Comprendre le risque de taux
Le prix d’une obligation évolue à l’inverse des taux d’intérêt : lorsque les taux montent, les obligations anciennes, moins rémunératrices, perdent de la valeur, et inversement. Cette sensibilité, mesurée par la duration, est d’autant plus forte que l’échéance est lointaine. L’investisseur qui conserve son titre jusqu’au terme récupère son capital, sauf défaut de l’émetteur, mais celui qui détient un fonds obligataire subit les variations de valeur liquidative. Le risque de crédit, c’est-à-dire la capacité de l’émetteur à honorer ses engagements, constitue le second facteur à surveiller, à travers la notation et le suivi de la santé financière de l’émetteur.
Fonds obligataires, fonds datés et placements monétaires
La plupart des particuliers accèdent aux obligations via des fonds, qui mutualisent des dizaines d’émetteurs et gèrent l’échéancier. Les fonds datés, ou fonds à échéance, achètent des obligations arrivant à maturité à une date donnée et les conservent jusqu’au terme : ils offrent une visibilité sur le rendement à l’échéance proche de celle d’une obligation en direct, avec la diversification en plus. Les fonds monétaires investissent en titres à très court terme et suivent les taux directeurs de la Banque centrale européenne : ils constituent un placement de trésorerie liquide et peu risqué, comparable aux comptes à terme mais sans blocage.
Où placer ses obligations ?
Le compte-titres accueille tous les types d’obligations et de fonds, avec le prélèvement forfaitaire unique de 30 % sur les coupons et plus-values.

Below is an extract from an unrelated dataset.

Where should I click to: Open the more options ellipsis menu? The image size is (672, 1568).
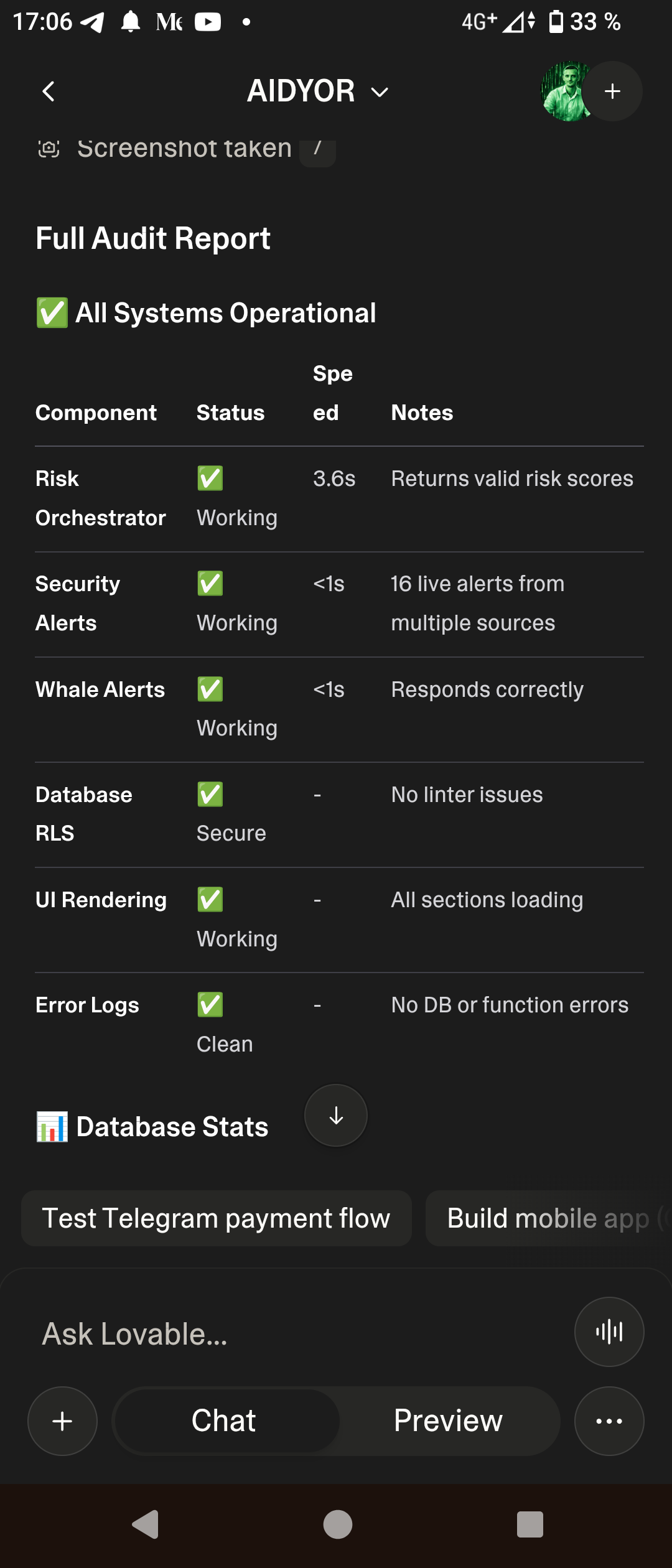pos(609,1421)
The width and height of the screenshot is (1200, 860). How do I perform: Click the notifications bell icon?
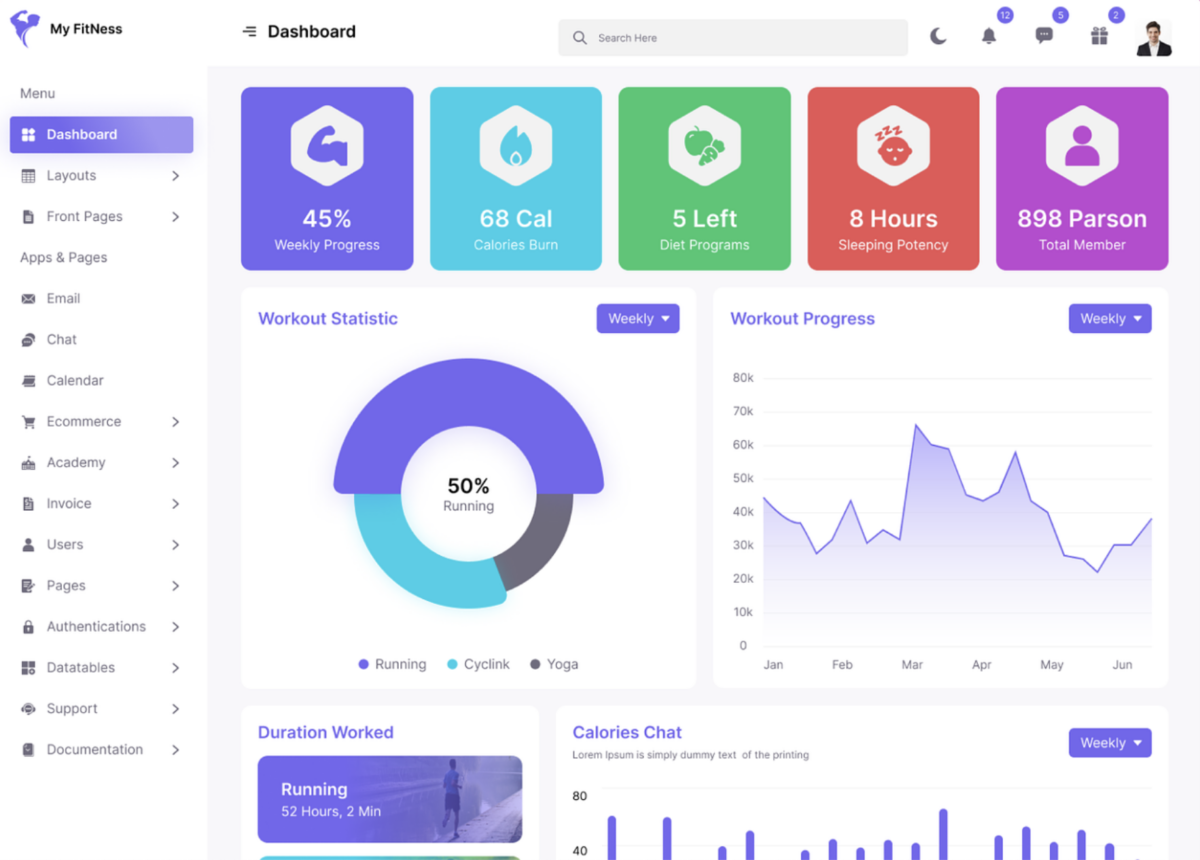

L’assurance-vie permet d’accéder aux fonds obligataires et datés en unités de compte avec la fiscalité de l’enveloppe ; le fonds en euros lui-même est d’ailleurs très majoritairement investi en obligations. Le PER intègre progressivement des obligations dans sa gestion pilotée à l’approche de la retraite. Retrouvez les sociétés de gestion spécialisées dans l’annuaire filtré sur les obligations et le monétaire et l’ensemble des OPCVM.
Questions fréquentes sur les obligations
Une obligation est-elle un placement sans risque ?
Non. Elle expose au risque de défaut de l’émetteur, au risque de taux si elle est revendue avant l’échéance et, pour les titres en devises, au risque de change. Les obligations d’États bien notés conservées jusqu’au terme restent toutefois parmi les placements les plus sûrs.
Qu’est-ce qu’un fonds daté ?
Un fonds qui détient un portefeuille d’obligations toutes remboursées autour d’une même date, généralement dans quatre à six ans, et les conserve jusqu’à leur échéance. Il permet de viser un rendement connu à l’avance tout en diversifiant le risque de crédit.
Faut-il préférer un fonds monétaire ou un livret ?
Le fonds monétaire suit les taux de marché sans plafond de versement et convient aux trésoreries importantes, notamment pour les entreprises ; les livrets réglementés restent imbattables pour les petits montants grâce à leur exonération fiscale totale.
Ces informations sont fournies à titre pédagogique et ne constituent pas un conseil en investissement.